Today I stand on stages instead of glaciers.
I use words instead of cameras.
But the purpose is identical:

Live my dreams.
Inspire others to live theirs.

Filmmaking was one chapter.
Sailing around the world for 17 years was another.
Keynote speaking is the next evolution of the same thread.

Purpose is not a job title.
Purpose is a direction.
Once you know yours, every major decision becomes simpler:

  • Is this aligned with who I am?
  • Does this move me toward meaning or away from it?
  • Does this express the best of me?

If the answer is yes — you are on-purpose.

What Simon Sinek Tells Us About Purpose

Simon Sinek famously teaches:

People dont buy what you do. They buy why you do it.”

In leadership, this is everything.

Teams don’t commit to tasks — they commit to meaning.
They don’t stay engaged because of rules — they stay engaged because of purpose.
They don’t follow you because of your title — they follow you because of your why.

When leaders lose their purpose, they lose their people.

But when leaders articulate purpose clearly, especially in turbulent times, teams reconnect to:

  • energy
  • resilience
  • loyalty
  • and possibility

A team with purpose outruns a team with perks every time.

What My Friend Gabrielle Bosché Says About Purpose

As my friend Gabrielle Bosché likes to put it:

Your purpose is the best of what you have to help others.”

Not the most impressive version.
Not the version the world says you should want.
The true version — the one that emerges from your strengths, your passions, and your patterns.

When I heard her say that, it clicked instantly:

The best of what I had — curiosity, storytelling, adventure, optimism — had always been in service of helping other people believe something bigger was possible for themselves.

That’s purpose.

The Japanese Concept of Ikigai

In Japan, they have a word for the reason you get up in the morning: ikigai.

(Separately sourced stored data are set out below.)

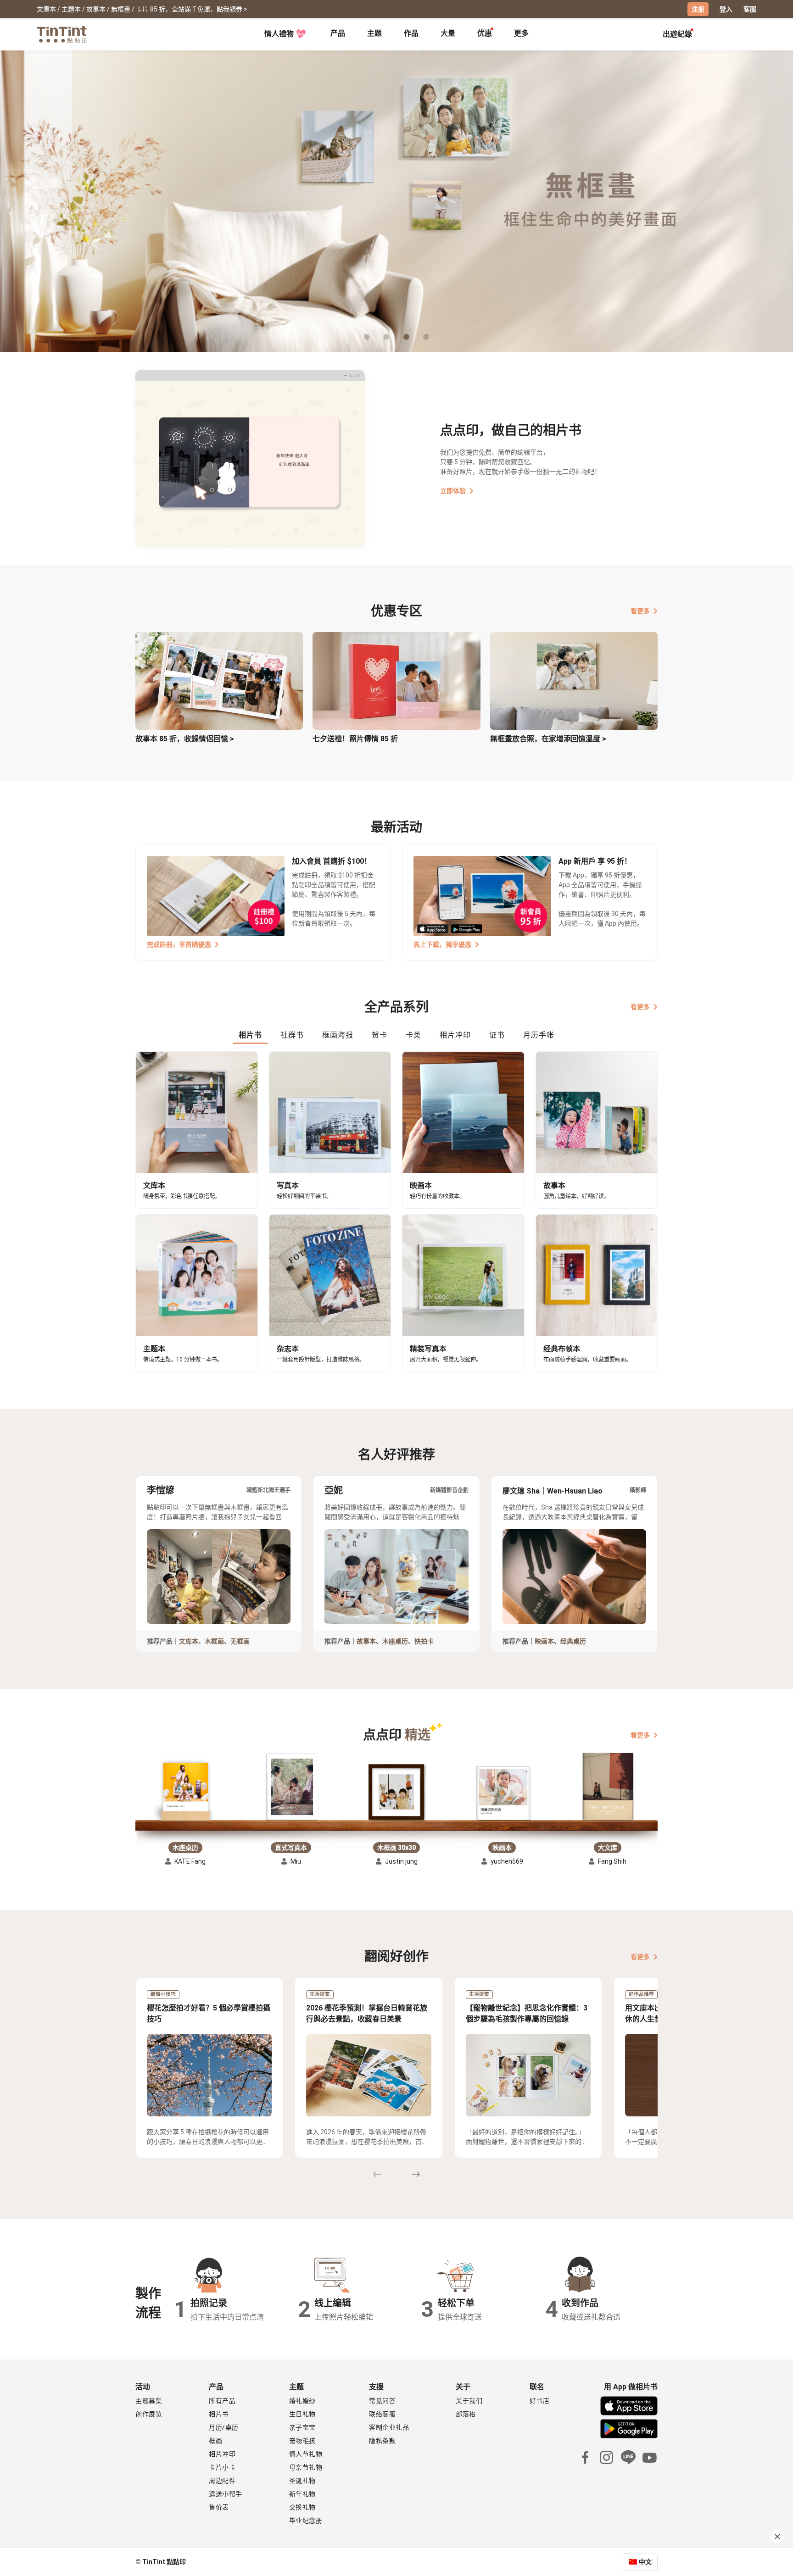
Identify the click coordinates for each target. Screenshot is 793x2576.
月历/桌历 (224, 2427)
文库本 (188, 1641)
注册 (698, 9)
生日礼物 (302, 2414)
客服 (749, 9)
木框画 (214, 1641)
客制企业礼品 (389, 2427)
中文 (645, 2561)
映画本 (544, 1641)
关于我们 (469, 2400)
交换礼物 (302, 2507)
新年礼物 (302, 2494)
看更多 (640, 611)
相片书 (219, 2414)
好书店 (540, 2400)
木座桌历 (395, 1641)
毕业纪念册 (306, 2520)
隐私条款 (382, 2440)
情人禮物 (279, 33)
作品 (411, 33)
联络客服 (382, 2414)
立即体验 (453, 490)
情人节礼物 (306, 2454)
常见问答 (382, 2400)
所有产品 (222, 2400)
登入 (726, 9)
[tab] (337, 34)
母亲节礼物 (306, 2467)
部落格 (466, 2414)
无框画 (240, 1641)
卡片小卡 (222, 2467)
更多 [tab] (521, 33)
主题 (374, 33)
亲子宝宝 (302, 2427)
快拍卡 (424, 1641)
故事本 (366, 1641)
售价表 (219, 2507)
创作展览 (148, 2414)
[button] (185, 1791)
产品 (337, 33)
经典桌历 (573, 1641)
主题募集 (148, 2400)
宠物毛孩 (302, 2440)
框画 (215, 2440)
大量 (448, 33)
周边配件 (222, 2480)
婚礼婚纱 (302, 2400)
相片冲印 (222, 2454)
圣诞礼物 (302, 2480)
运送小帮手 (225, 2494)
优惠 (484, 33)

It lives at the intersection of:

  1. What you love
  2. What youre good at
  3. What the world needs
  4. What you can be paid for

During our 17 years at sea, Dee and I saw ikigai everywhere — not in big, dramatic achievements, but in quiet daily devotion:

A fisherman repairing nets just before sunrise.
A woman weaving baskets in the shade.
A boatbuilder shaping wood with quiet pride.

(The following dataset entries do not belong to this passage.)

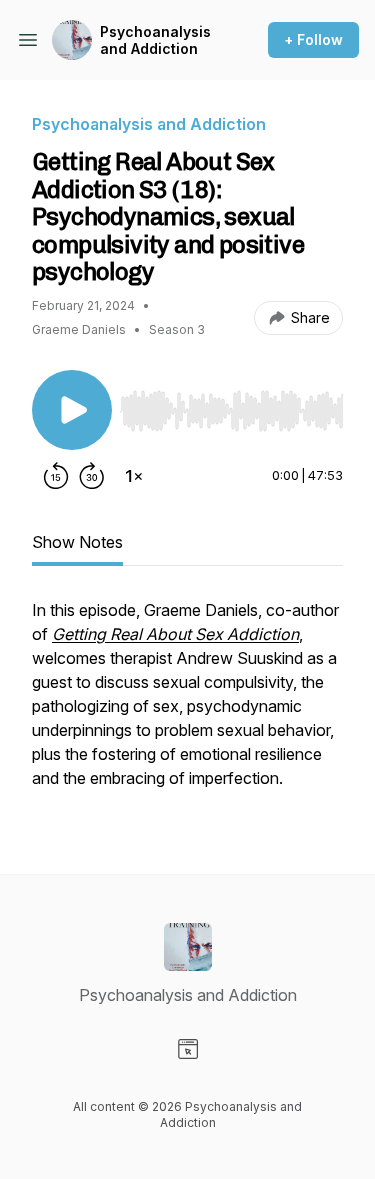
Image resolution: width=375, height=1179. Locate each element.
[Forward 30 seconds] (92, 476)
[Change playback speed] (134, 476)
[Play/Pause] (72, 410)
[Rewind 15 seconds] (56, 476)
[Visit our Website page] (188, 1049)
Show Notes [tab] (77, 542)
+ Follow (313, 39)
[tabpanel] (187, 704)
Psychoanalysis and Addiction (155, 40)
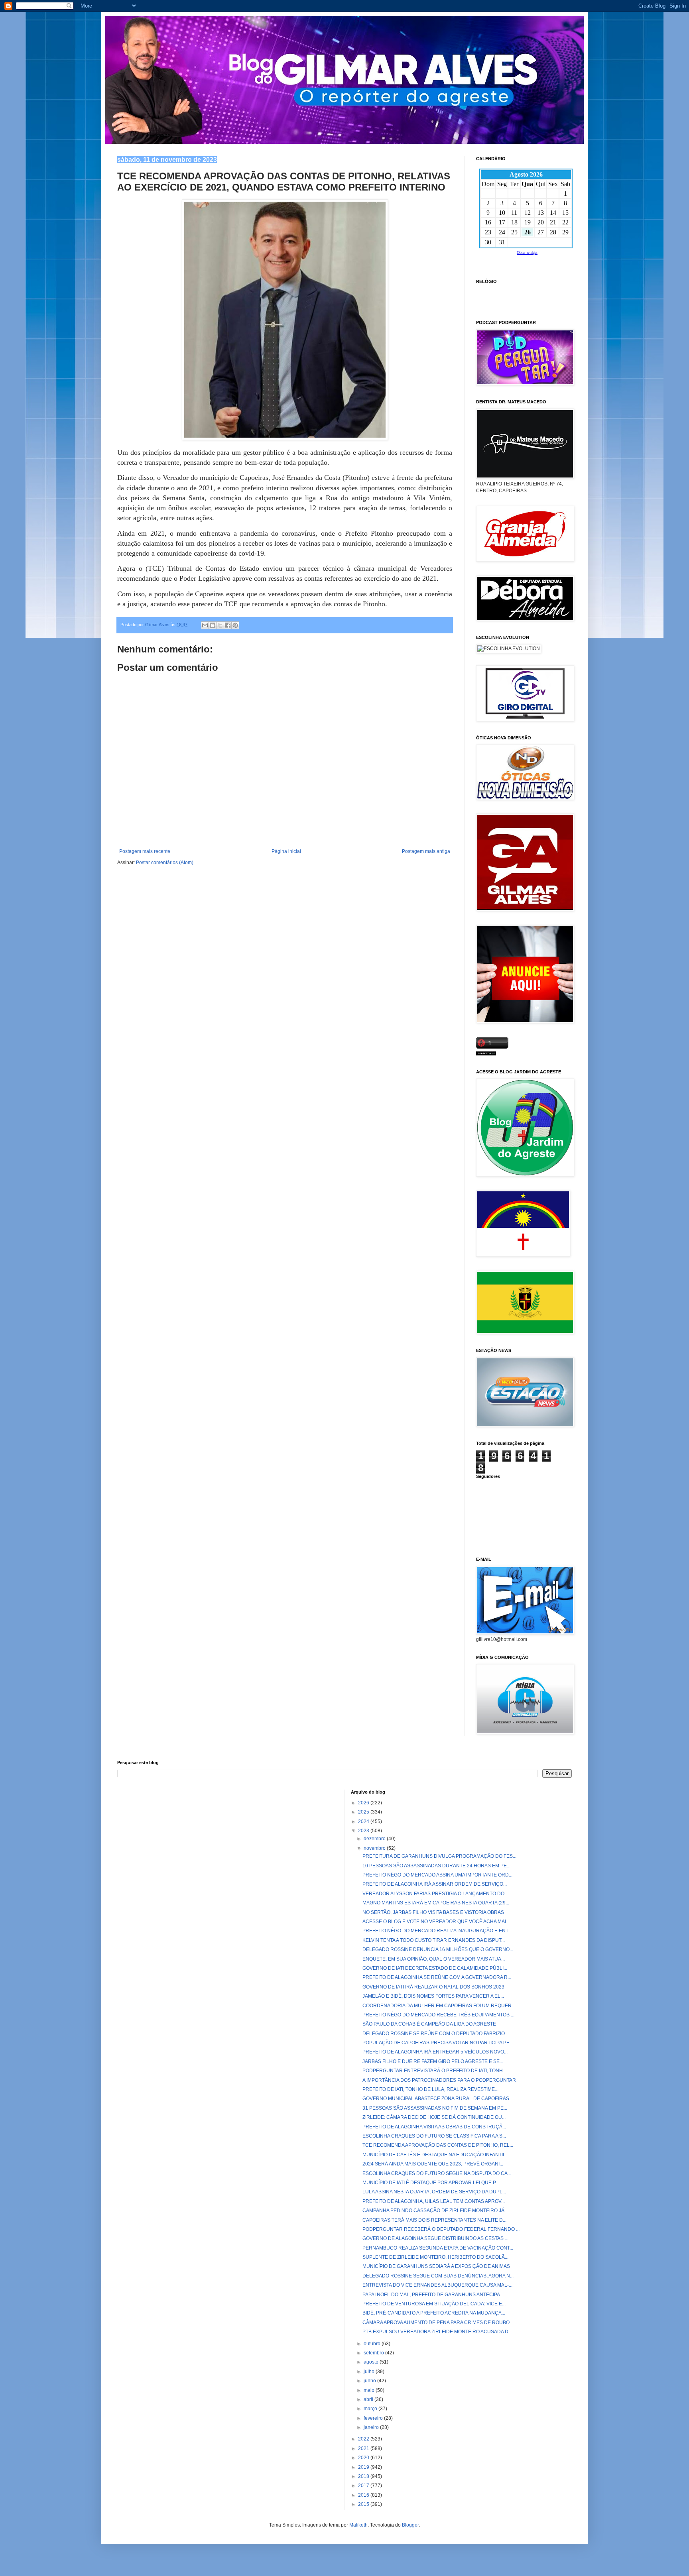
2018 (364, 2476)
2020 (364, 2457)
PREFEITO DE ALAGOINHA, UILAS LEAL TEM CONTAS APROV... (433, 2201)
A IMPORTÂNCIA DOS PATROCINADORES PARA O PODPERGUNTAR (439, 2080)
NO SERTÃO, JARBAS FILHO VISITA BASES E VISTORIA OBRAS (433, 1912)
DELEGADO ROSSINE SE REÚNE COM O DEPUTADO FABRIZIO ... (436, 2033)
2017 (364, 2485)
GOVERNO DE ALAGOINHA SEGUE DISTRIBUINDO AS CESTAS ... (435, 2238)
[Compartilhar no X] (220, 625)
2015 (364, 2504)
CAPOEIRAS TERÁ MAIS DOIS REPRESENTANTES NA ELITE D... (434, 2220)
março (371, 2408)
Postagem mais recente (144, 851)
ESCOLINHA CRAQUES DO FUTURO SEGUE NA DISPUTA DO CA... (436, 2173)
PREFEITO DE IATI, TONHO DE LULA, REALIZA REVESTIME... (430, 2089)
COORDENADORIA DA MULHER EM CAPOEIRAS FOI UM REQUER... (438, 2005)
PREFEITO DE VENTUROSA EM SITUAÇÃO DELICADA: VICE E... (434, 2304)
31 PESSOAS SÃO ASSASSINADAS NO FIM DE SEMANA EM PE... (434, 2108)
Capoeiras (487, 291)
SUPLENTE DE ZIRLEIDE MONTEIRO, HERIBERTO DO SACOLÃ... (435, 2257)
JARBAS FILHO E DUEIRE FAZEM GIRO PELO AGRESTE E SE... (432, 2061)
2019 (364, 2467)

None of them were chasing purpose.
They were living it — skill, joy, service, and sustenance in perfect alignment.

Purpose doesn’t have to be glamorous.
It just has to be true.

Your Purpose Leaves Clues

People often ask me, “How do I find my purpose?”

Here’s the truth:

You already know it.
Its been following you for years.

Purpose leaves breadcrumbs:

  • What were you drawn to as a kid?
  • What activities absorbed you completely?
  • What did you create, practice, or explore without being asked?
  • What do people come to you for?
  • What patterns show up again and again across your life?

Your purpose isn’t hiding.
It’s repeating.

How to Find Your Purpose (Starting Today)

Step 1: Identify the best of who you already are

Write down the strengths and passions that have been consistently true across your life.

Not what you wish were true.
What is true.

That list is the foundation of your purpose.

Step 2: Identify who benefits when you are at your best

Purpose always points outward.

Ask:
Who gets better when I show up fully?
Whose life improves when I use my strengths?

Your purpose sits at that intersection.

Step 3: Look for the pattern that has repeated through every chapter of your life

Purpose rarely appears through introspection alone.
It reveals itself through repetition.

Look back and ask:
What was the through-line?
What activities or values kept resurfacing?
What motivated your biggest decisions?

Your purpose is in the pattern — not the position.

Final Thought: A Purpose Lived Is a Life Expanded

The sentence I wrote at 20 — to live my dreams and inspire others to live theirs” — still guides my decisions today.

It guided:

  • My filmmaking career
  • My adventures
  • Our 17-year sailing journey
  • My transition into speaking
  • The work I do with leaders, organizations, and audiences

Purpose doesn’t expire.
It evolves.

And here’s the beautiful thing:

You dont need to find purpose.
You need to recognize the one thats already been shaping you.

Live from that place — and everything else gains clarity.

Meaning deepens.
Fulfillment grows.
And the world gets the best of who you are.